We’ve been able to bring in veterans who have been very reluctant to receive care.
The program has grown in its 12 years, and the team has adjusted, traveling to new sites and discontinuing visits to old ones when they seemed unnecessary. Still, the number of sites and the area they cover has grown exponentially. “We’re always looking to find areas of need,” Lighthall says.
As for the future? Lighthall isn’t opposed to further expansion, but she also has high hopes for telehealth. Their new van is now equipped with telehealth capabilities, which could mean a further expansion into specialty care. “We could go out there with a nurse practitioner or with a health tech and then a patient could come to the van and we could loop them into dermatology or cardiology without having them drive all the way into Palo Alto,” Lighthall explains.
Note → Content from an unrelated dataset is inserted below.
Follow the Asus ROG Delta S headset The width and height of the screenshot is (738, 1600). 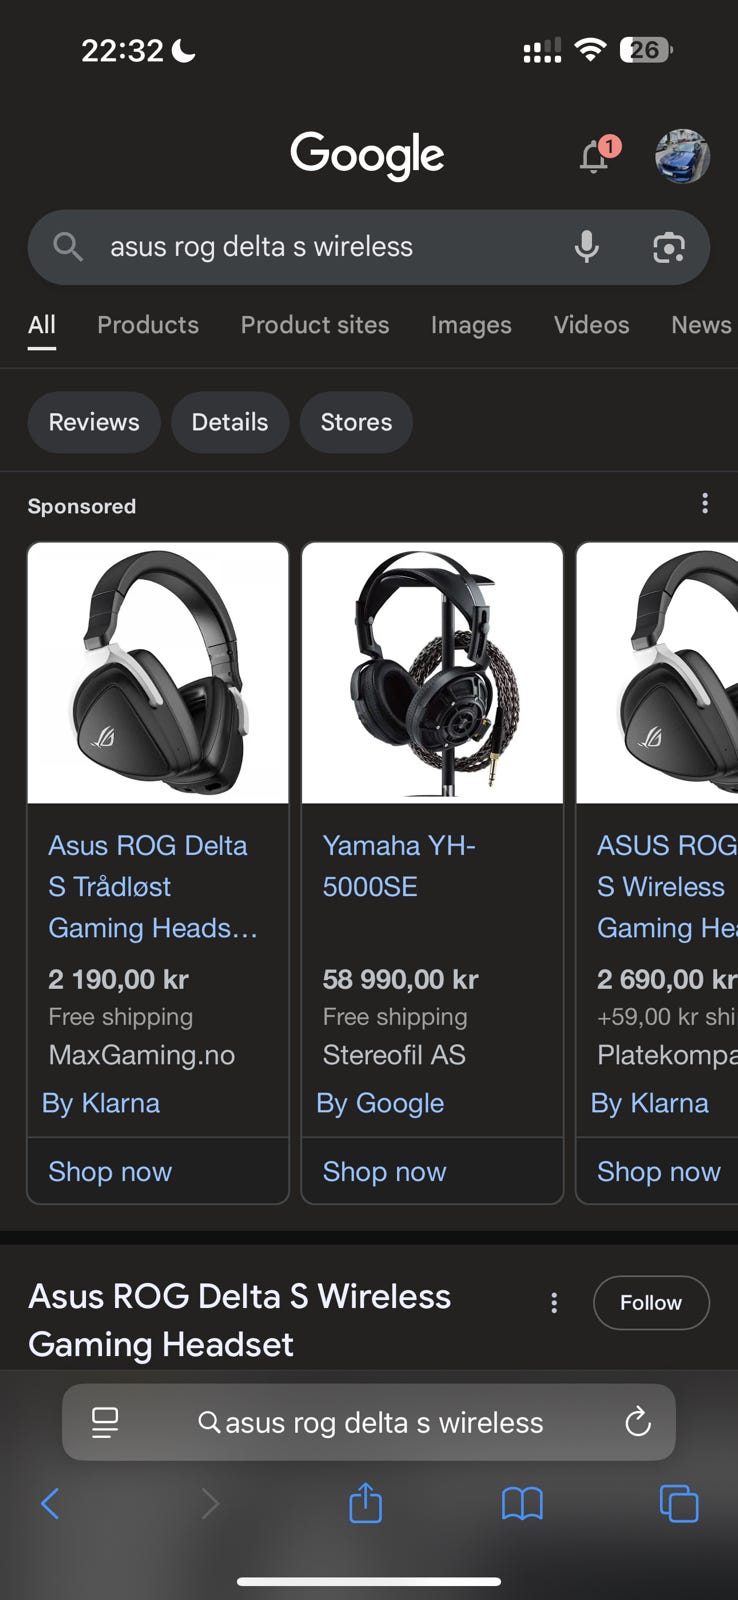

It’s clear that the team works incredibly hard, but they see their rewards in the community. They work tirelessly to get veterans care on their own terms. Lighthall’s pride in the program is as apparent as it is earned. As she adds, “I think we’ve been able to bring in veterans who have been very reluctant to receive care and they’re happy that they’re now able to get that care.”
A Vet Provides Outreach
Doral Gonzales, a nurse practitioner who works with the team, is a veteran herself. She retired from the army in 2012 at the rank of lieutenant colonel after a 22-year career that included deployments to Afghanistan and Iraq. She’s worked with VAPAHCS since 2008 since 2008 (with gaps for her deployments) and earned a midwifery degree at UC–San Francisco as well as a master’s in family nurse practice and a doctor of nursing practice in 2010. During her time in Iraq she served as a trauma nurse in combat support hospitals as part of a triage unit, and in Afghanistan she worked in a Department of Defense detainee facility treating enemy combatants and prisoners of war. She also worked with a clinic with multinational medical providers to provide for women and children who had injuries from exploding mines.
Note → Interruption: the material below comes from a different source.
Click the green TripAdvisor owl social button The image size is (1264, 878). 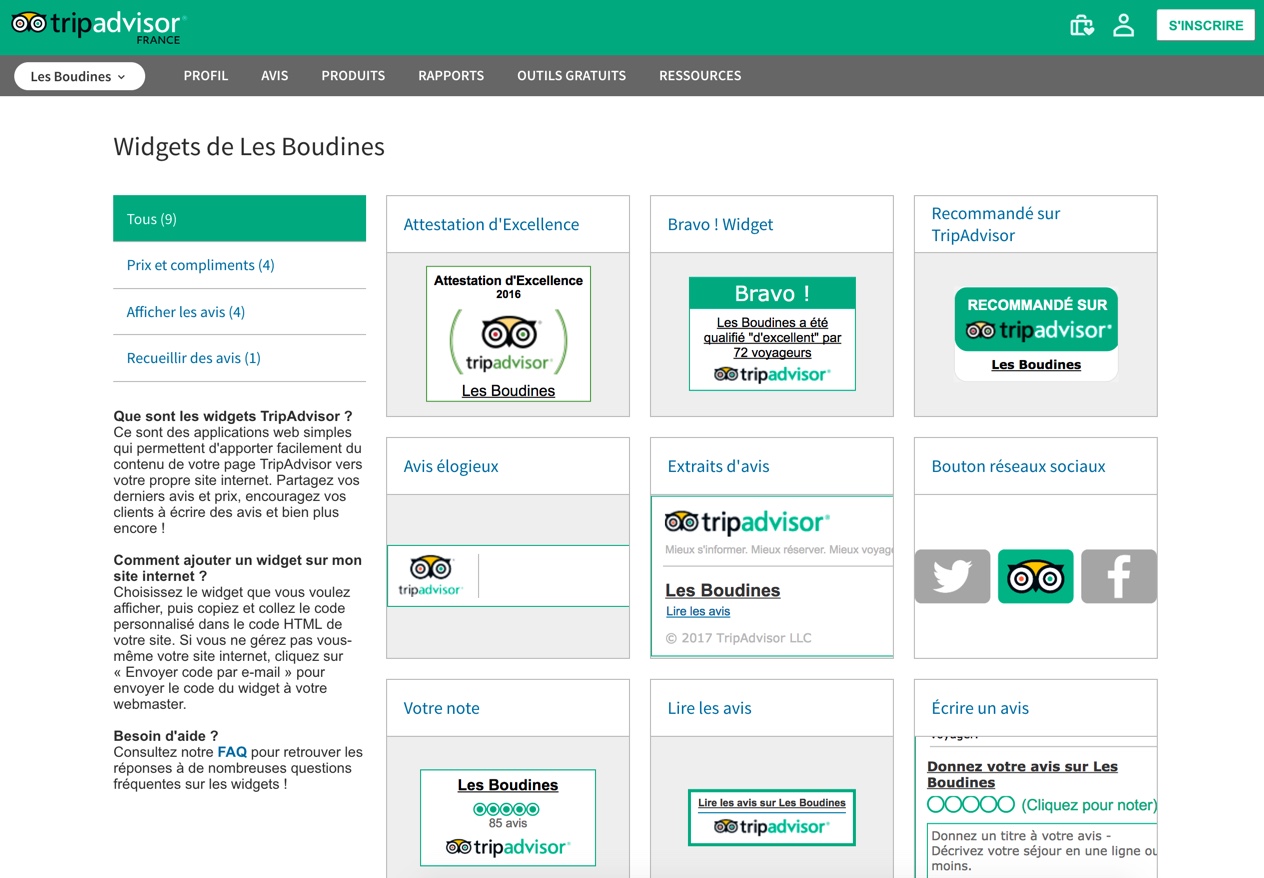1035,576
At one point in Iraq a rocket-propelled grenade exploded 20 feet from her, causing a traumatic brain injury as well as post-traumatic stress disorder. Gonzales explains that this background has made her both dedicated to veterans and able to speak their language. “I went through a lot with the VA,” she explains, “so I figured I might as well work there. And then I wanted to do outreach because I couldn’t stand being inside a clinic with four walls, so I knew I was going to be out and about, helping veterans who had the same issues with PTSD that I did. Most of us, my health techs and I, are veterans, so the veterans trust us. And we have rapport with them; we connect.
During her time in the program she’s taught others how to interact with their veteran patients. “When we started adding more providers, we trained them on how military speak works and how to relate to the way veterans speak so it was easier for them to connect with the veterans,” she says. “This made the veterans more open, trusting us with their issues. It’s really important to me that we continue with the outreach.